= Beginning of Section =
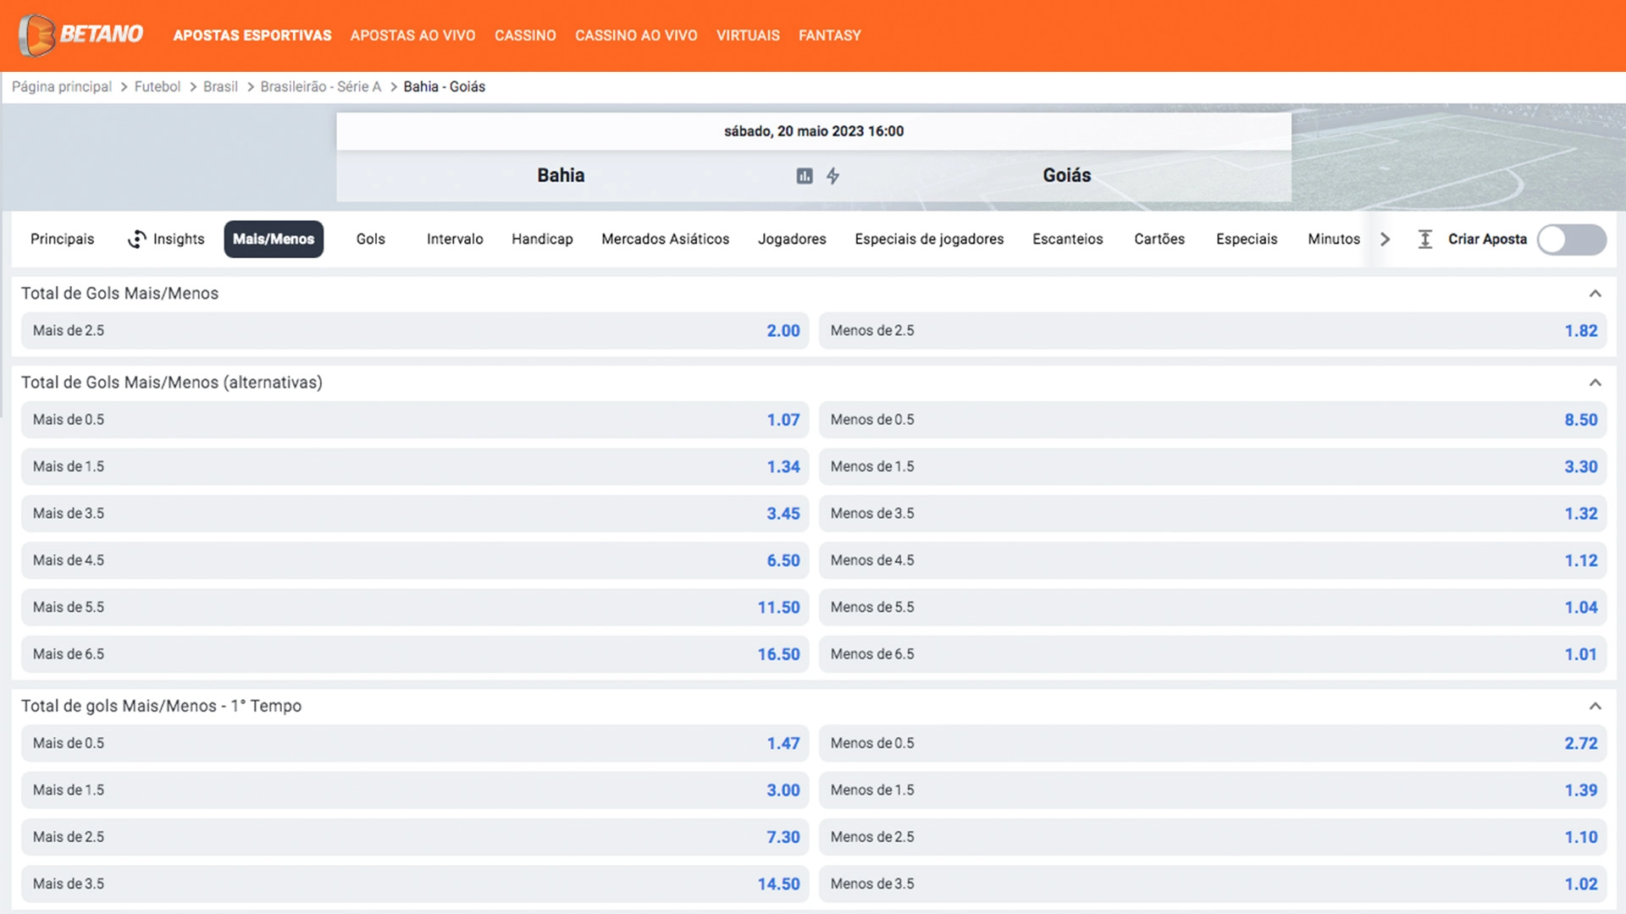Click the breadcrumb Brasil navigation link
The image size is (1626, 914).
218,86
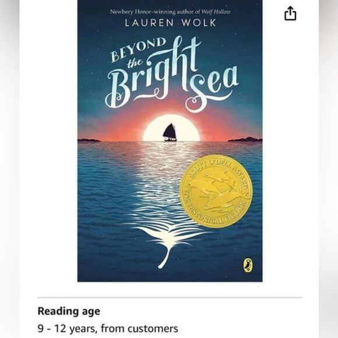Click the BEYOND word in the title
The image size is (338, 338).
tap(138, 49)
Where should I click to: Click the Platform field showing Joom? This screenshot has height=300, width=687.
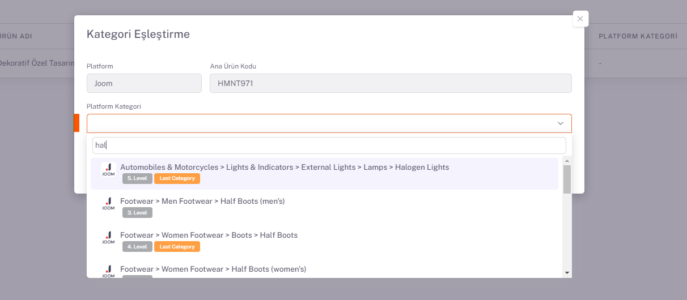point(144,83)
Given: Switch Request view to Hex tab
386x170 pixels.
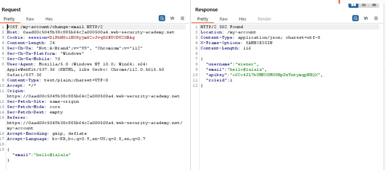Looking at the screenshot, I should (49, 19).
= End of Section =
= Beginning of Section =
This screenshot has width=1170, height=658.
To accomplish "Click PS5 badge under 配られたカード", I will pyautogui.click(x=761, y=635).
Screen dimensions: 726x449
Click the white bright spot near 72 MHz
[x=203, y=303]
= End of Section =
= Beginning of Section =
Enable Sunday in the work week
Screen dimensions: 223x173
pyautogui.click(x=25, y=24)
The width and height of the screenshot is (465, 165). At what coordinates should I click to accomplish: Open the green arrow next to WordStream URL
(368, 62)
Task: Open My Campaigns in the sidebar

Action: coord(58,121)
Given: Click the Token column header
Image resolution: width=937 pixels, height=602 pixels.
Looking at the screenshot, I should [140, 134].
= End of Section =
### Task statement
Throughout the data above, report every line that contains the string "Given".

### Solved problem
Given: Switch Request view to Hex tab
Given: Click the Token column header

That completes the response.